项羽看著孙权,目光中带著几分复杂的情绪——这个少年,是孙策的弟弟,也是他在这个时代最亲近的人之一。这些日子他將孙权带在身边,悉心教导,为的就是今日。
他要让孙权亲手为父报仇,让这个少年真正成长为孙家的顶樑柱。
“仲谋,”项羽的声音沉稳而坚定,仿佛有一种无法抗拒的力量,“你姓孙。我们父亲死在黄祖手中,此仇不共戴天。若你今日不敢动手,父亲在天之灵,如何安息?”
孙权咬紧牙关,双手紧紧攥成拳头,指甲嵌入掌心,渗出血来。
黄祖跪在地上,拼命磕头,额头磕在泥地上“咚咚”作响,鲜血直流:“二公子!二公子饶命啊!小人愿意做牛做马,愿意归顺江东,只求饶小人一条狗命!二公子——”

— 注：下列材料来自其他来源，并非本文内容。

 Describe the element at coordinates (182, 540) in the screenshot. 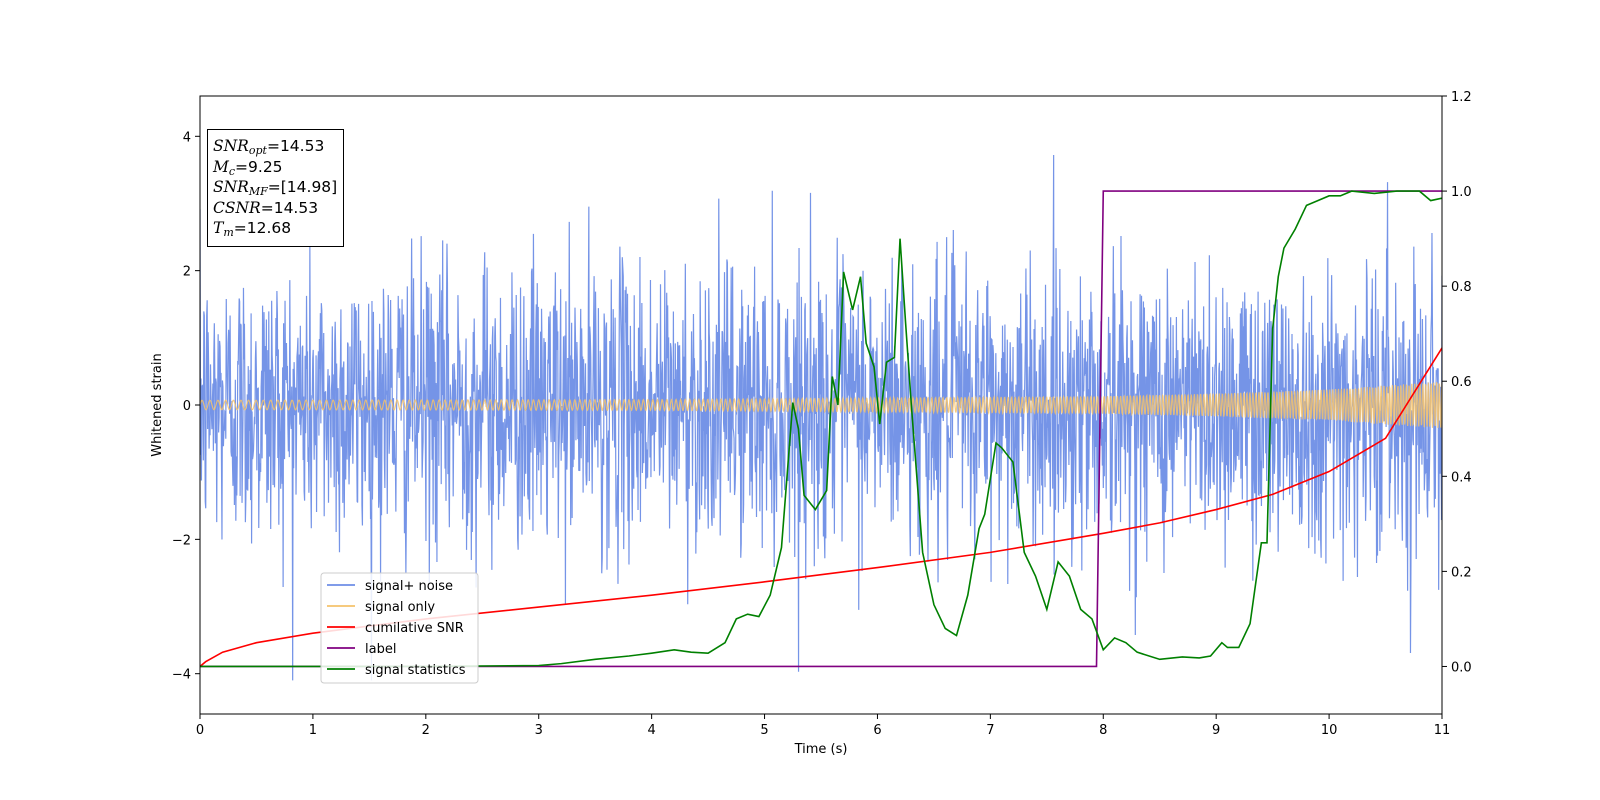

I see `y-tick-label: −2` at that location.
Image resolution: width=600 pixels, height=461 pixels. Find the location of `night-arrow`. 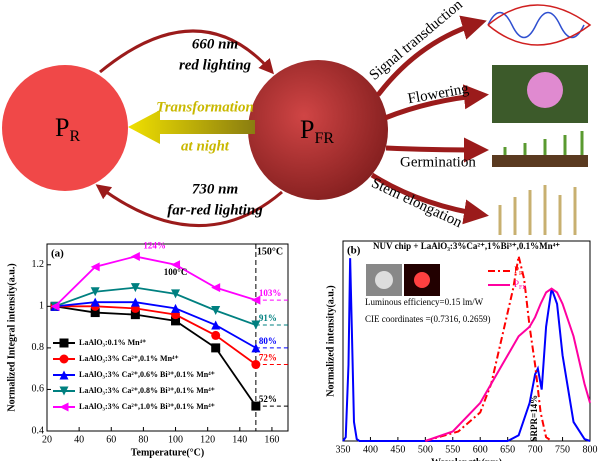

night-arrow is located at coordinates (192, 127).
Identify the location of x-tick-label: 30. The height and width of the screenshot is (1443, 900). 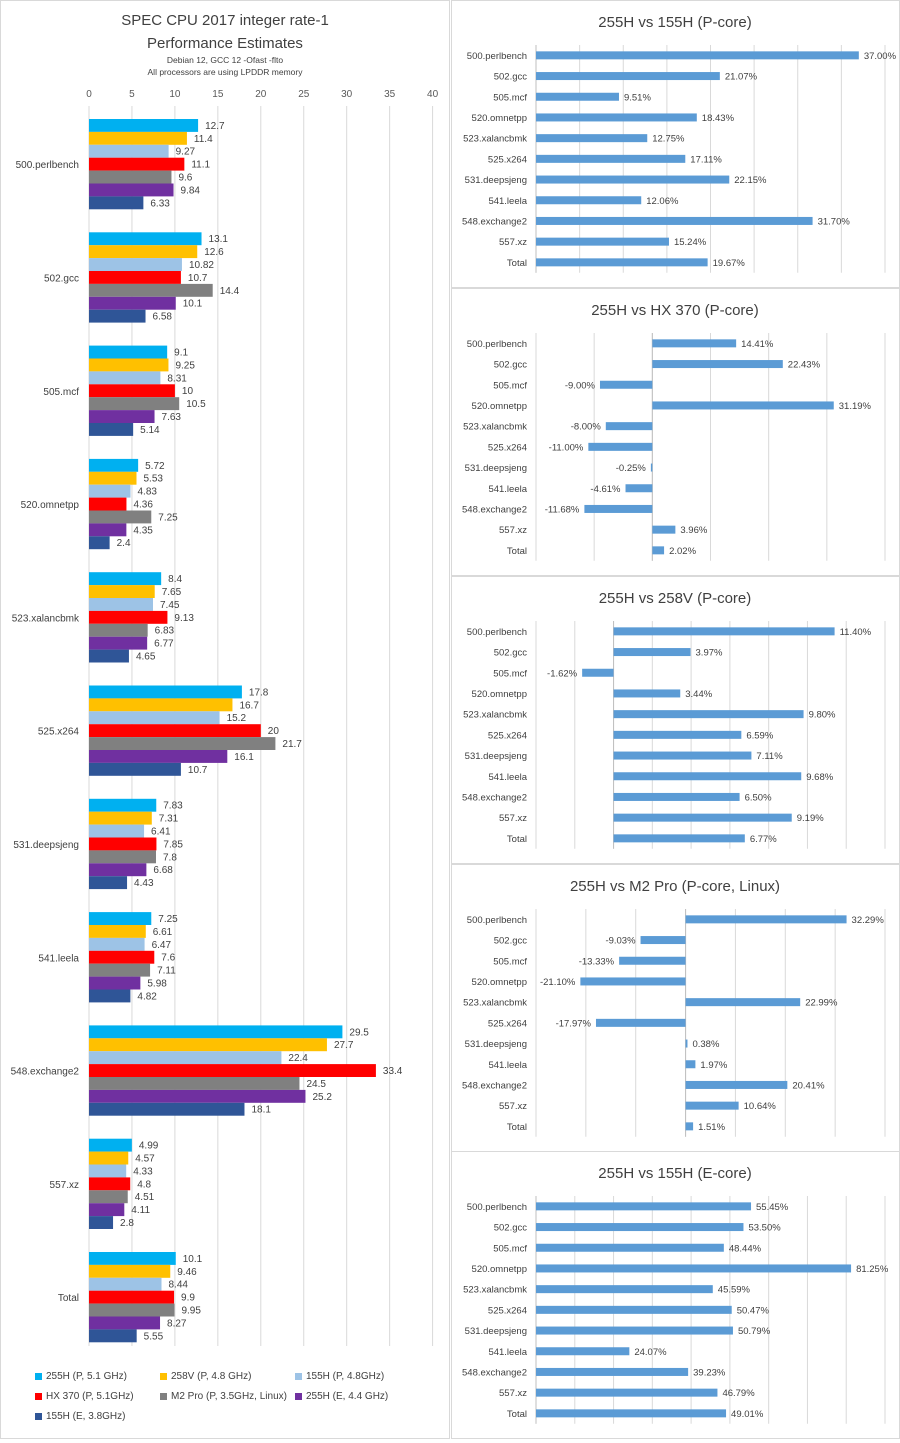
(347, 94).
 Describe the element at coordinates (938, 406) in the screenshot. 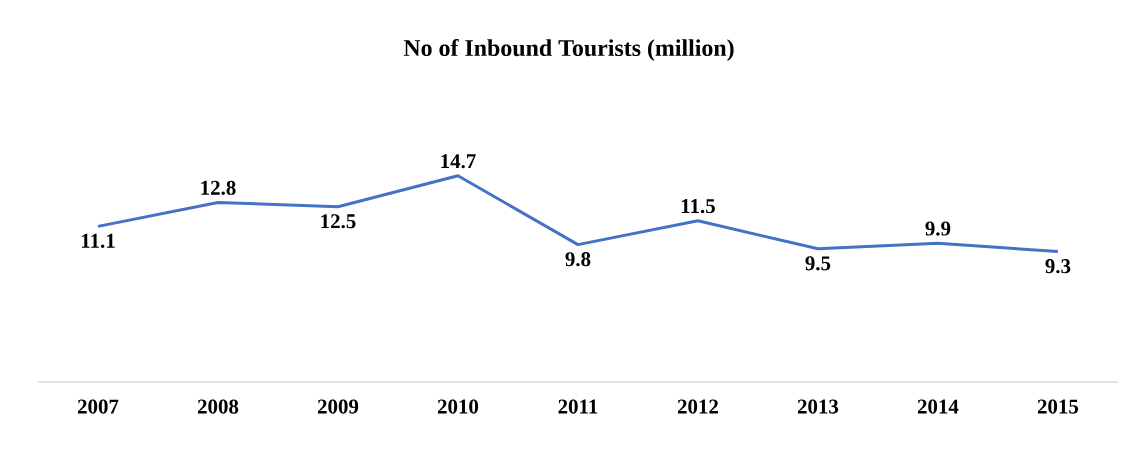

I see `x-tick-label: 2014` at that location.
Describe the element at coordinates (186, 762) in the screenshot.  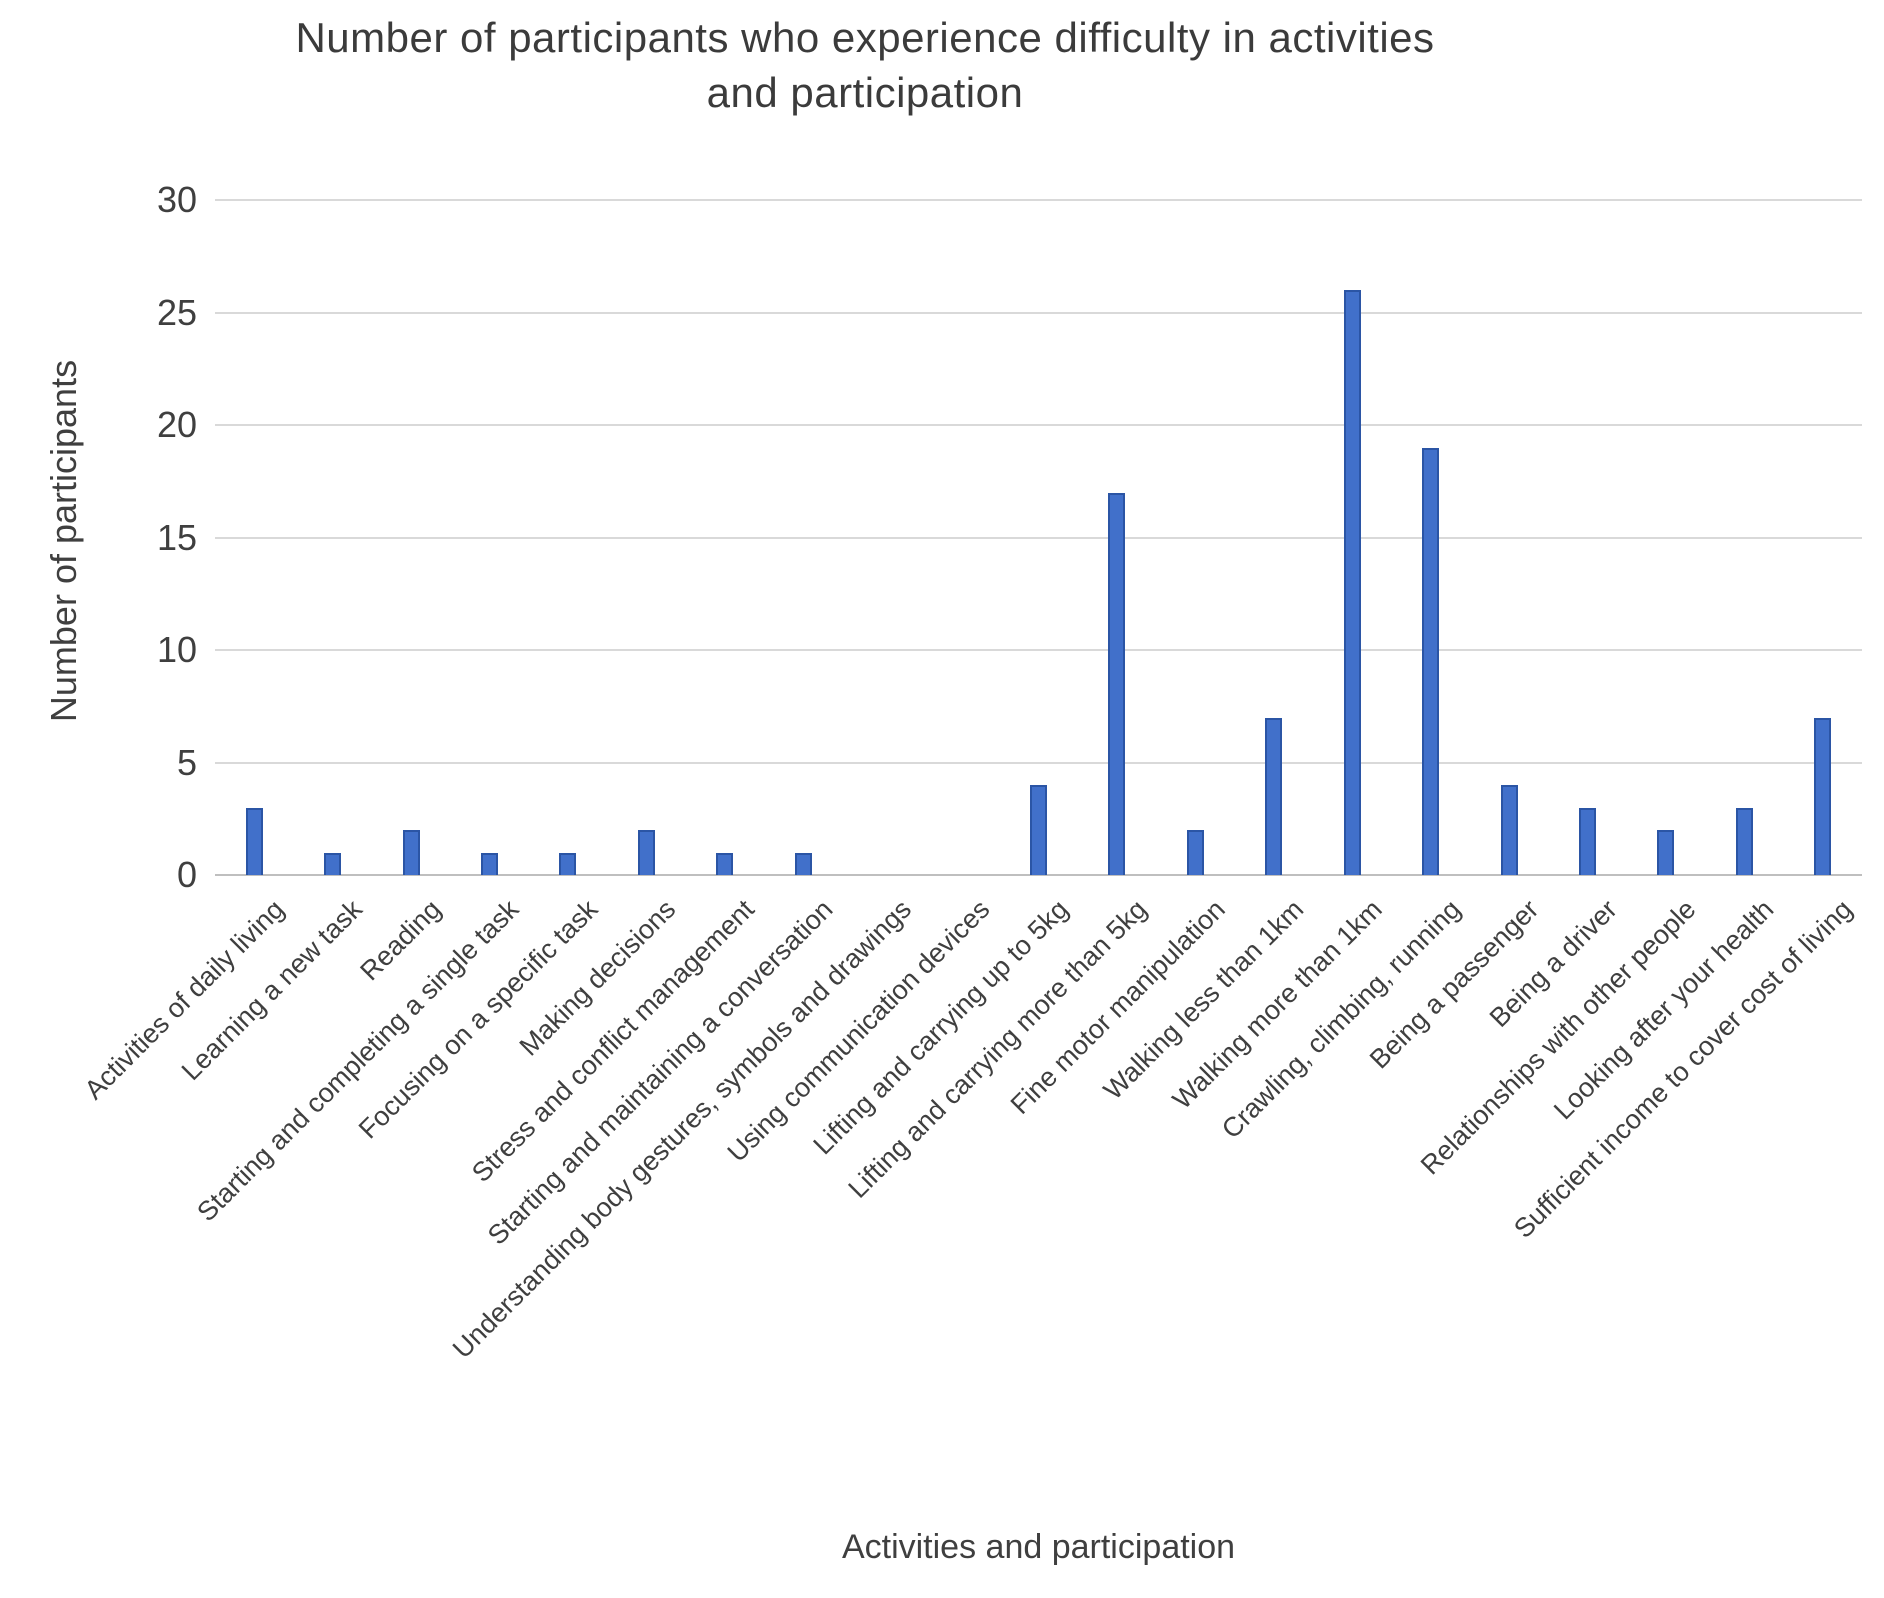
I see `y-tick-label: 5` at that location.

孙权看著黄祖那副丑態,脑海中忽然浮现出一些模糊的画面——母亲吴氏深夜独自垂泪的身影,大哥孙策每每提起父亲之死时眼中燃烧的怒火,还有那些年孙家寄人篱下、忍辱负重的日子。
一切的一切,都源於眼前这个跪地求饶的人。
孙权的手渐渐不抖了,他深吸一口气,大步走向帅案,一把抽出项羽的佩剑。
剑锋雪亮,寒光凛冽,映著他年轻的、尚且稚嫩的面庞。
他握著剑,一步一步走向黄祖。每一步都不快,却异常坚定。
黄祖见了孙权眼中的杀意,嚇得魂飞魄散,拼命挣扎想要逃走,却被身后的士兵死死按住。
“二公子!饶命——!”
孙权走到黄祖面前,双手举剑,剑尖对准黄祖的咽喉。
他的手又抖了一下。
闭上眼睛。
脑海中浮现出父亲孙坚的画像——那张悬掛在吴郡家中的画像,画中人身披铁甲,手持古锭刀,虎目生威,英姿勃发。
那便是他的父亲,被眼前这个人杀死的父亲。
孙权猛然睁开双眼,眼中再无半分犹豫。
“这一剑,是为我父亲孙坚!”
他大喝一声,双手猛地將剑刺出。
长剑贯穿黄祖咽喉,鲜血喷涌而出,溅了孙权满脸。
温热的血液溅在脸上,孙权浑身一颤,却死死握住剑柄,没有鬆手。
黄祖瞪大了眼睛,喉咙里发出“咯咯”的声音,鲜血顺著剑身汩汩流下。片刻之后,他的身体软软地瘫倒在地,再无声息。
孙权保持著刺剑的姿势,僵在原地,大口大口地喘著气。
帐中一片寂静。
项羽上前,轻轻拍了拍孙权的肩膀。
“仲谋,”他的声音不大,却透著一种沉稳的力量,“你做得很好。”
孙权缓缓鬆开剑柄,转过身来看著项羽。他满脸是血,眼眶微红,却强忍著没有落泪。
“大哥……我……”
“不用说了。”项羽將孙权揽入怀中,拍了拍他的后背,“父亲在天有灵,会为你骄傲的。”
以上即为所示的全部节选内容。